In 1995, diver Greg Louganis, who won four gold medals in the Olympic Games in 1984 and 1988, revealed he had AIDS.
In 1996, Cuba shot down two unarmed planes flown by pilots belonging to a Cuban exile group who were looking for boat people to rescue.
In 1997, a nationally televised funeral for China's "paramount leader" Deng Xiaoping was held at a military hospital in Beijing.
In 2002, the Winter Olympics concluded at Salt Lake City with the United States winning 34 medals, 10 of them gold, its most medals in Winter Games history and one fewer than medals champ Germany.
In 2003, at least 260 people were killed in an earthquake in northwest China as the tremor flattened thousands of houses and other buildings. The quake measured 6.8 on the Richter scale.
Also in 2003, Britain and Spain submitted a resolution to the U.N. Security Council declaring that Iraq's Saddam Hussein has missed a "final opportunity" to disarm peacefully.

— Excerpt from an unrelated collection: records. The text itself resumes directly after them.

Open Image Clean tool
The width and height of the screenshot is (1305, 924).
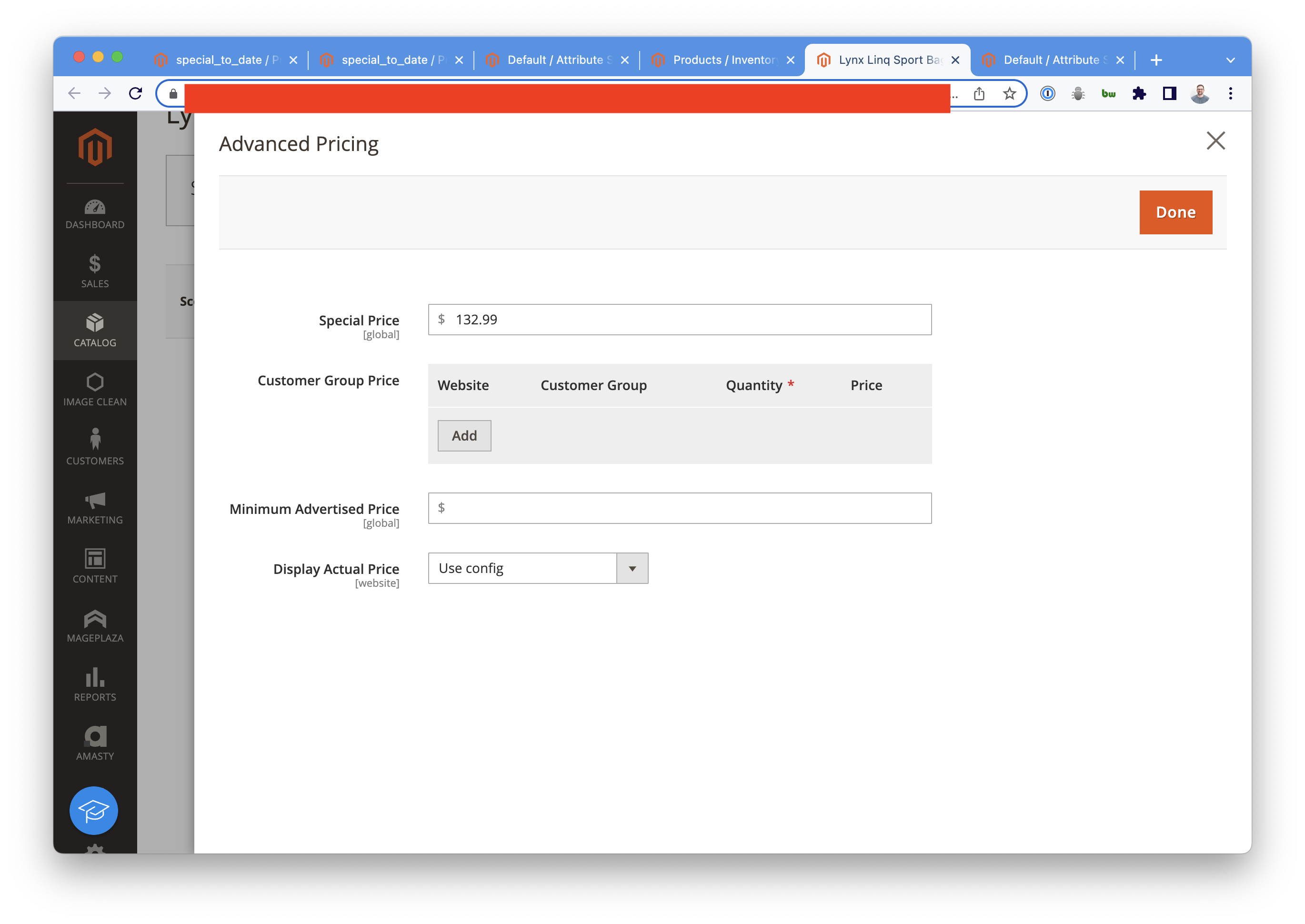(94, 390)
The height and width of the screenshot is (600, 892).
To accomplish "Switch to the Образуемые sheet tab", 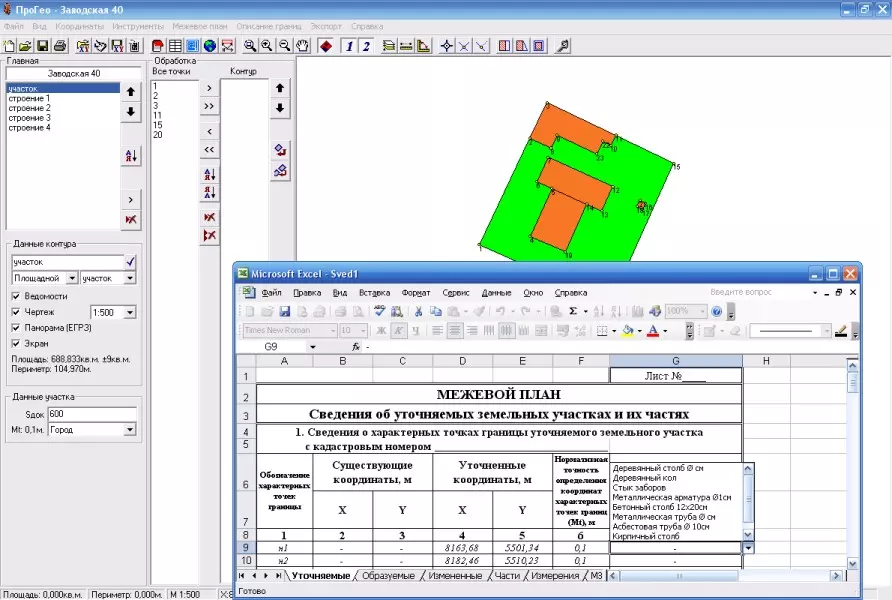I will [388, 576].
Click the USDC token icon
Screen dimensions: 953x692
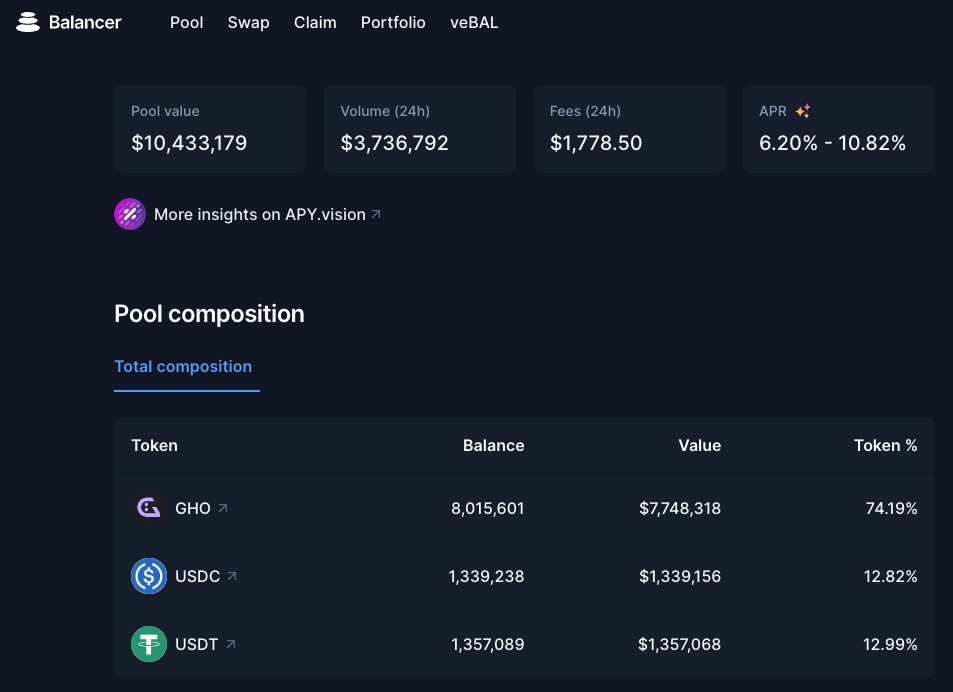click(x=149, y=576)
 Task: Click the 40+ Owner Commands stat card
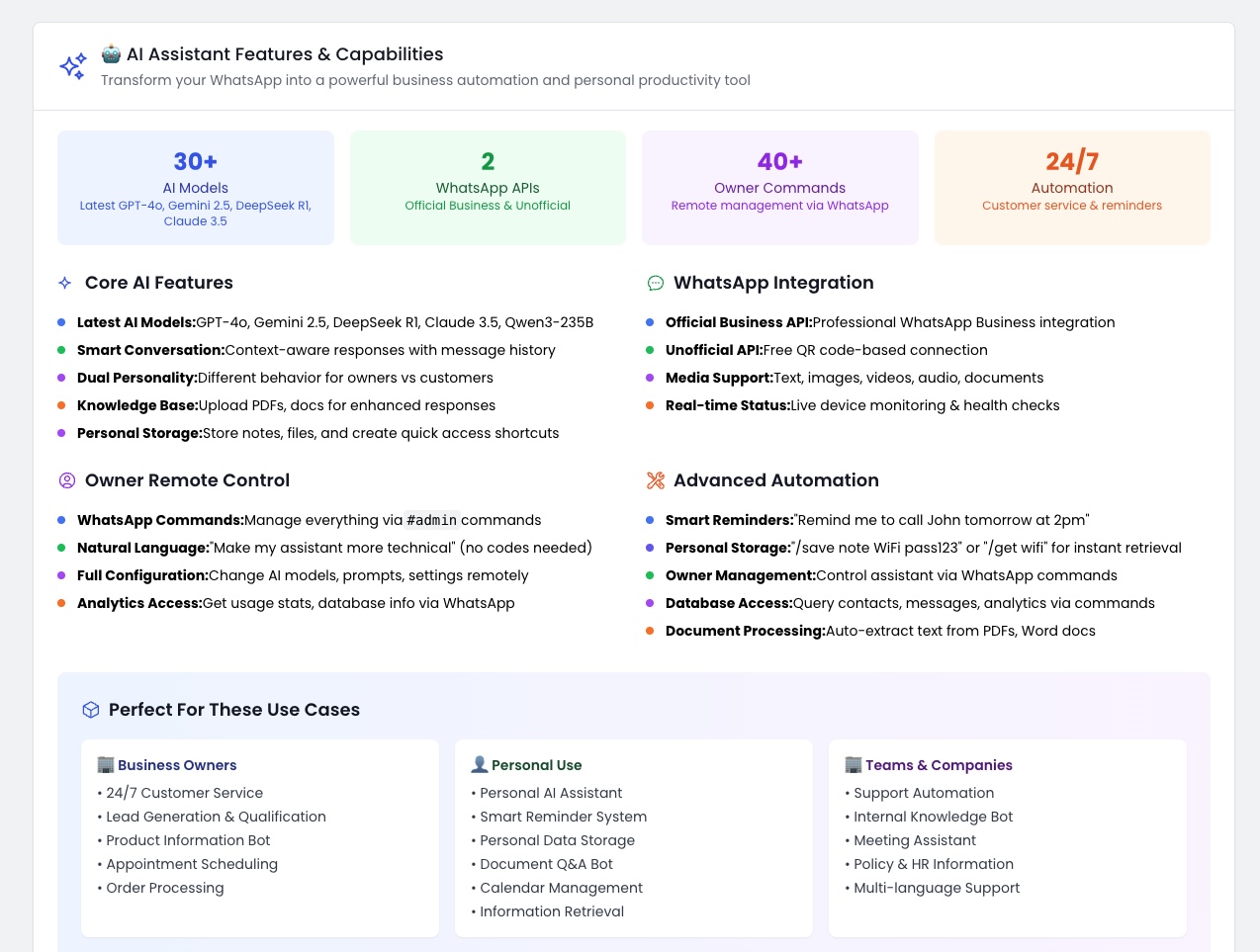[x=779, y=187]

In 2004, an earthquake struck Morocco, killing about 600 people and injuring hundreds more.
In 2007, a bombing near a Sunni mosque outside Baghdad killed at least 35 people, signaling an end to a downturn in sectarian violence.
In 2008, at least 52 Shiite pilgrims headed to the shrine of Imam Hussein in Karbala to celebrate Arbaeen were killed in an attack at a rest stop. Four others were killed the next day by suicide bombers.

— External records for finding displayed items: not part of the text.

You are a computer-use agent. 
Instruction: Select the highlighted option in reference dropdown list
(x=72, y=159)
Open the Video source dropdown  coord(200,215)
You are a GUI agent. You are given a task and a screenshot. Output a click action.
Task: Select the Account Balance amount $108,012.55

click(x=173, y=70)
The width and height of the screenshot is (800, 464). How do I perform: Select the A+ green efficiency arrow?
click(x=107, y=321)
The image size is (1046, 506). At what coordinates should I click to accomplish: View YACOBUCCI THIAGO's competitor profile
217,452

Also in 2008, consumer advocate Ralph Nader announced he would run for president again as an independent.
In 2009, in his first address as chief executive to a joint session of Congress, U.S. President Barack Obama spoke of the necessity of immediate action to resurrect the flailing economy and of plans for investing in energy, healthcare and education.
Also in 2009, Taliban insurgents in Pakistan's militarily strategic Swat Valley agreed to a cease-fire leaving them in charge of the area near the Afghan border and about 100 miles from the Pakistani capital of Islamabad.
In 2010, in what was described as the largest yearly decline since the 1940s, a Federal Deposit Insurance Corp. report said lending by U.S. banks fell in 2009 to $587 billion, down 7.5 percent from the previous year.
Also in 2010, transportation officials said the first of 150 advanced screening machines, capable of detecting explosives, were expected to be operational in U.S. airports within two weeks.
Also in 2011, more than 50 Somali refugees seeking to escape violence at home apparently drowned when their small boat bound for Yemen capsized in the Gulf of Aden, the United Nations reported.
A thought for the day: Harry Millner said, "There are many paths to the top of the mountain but only one view."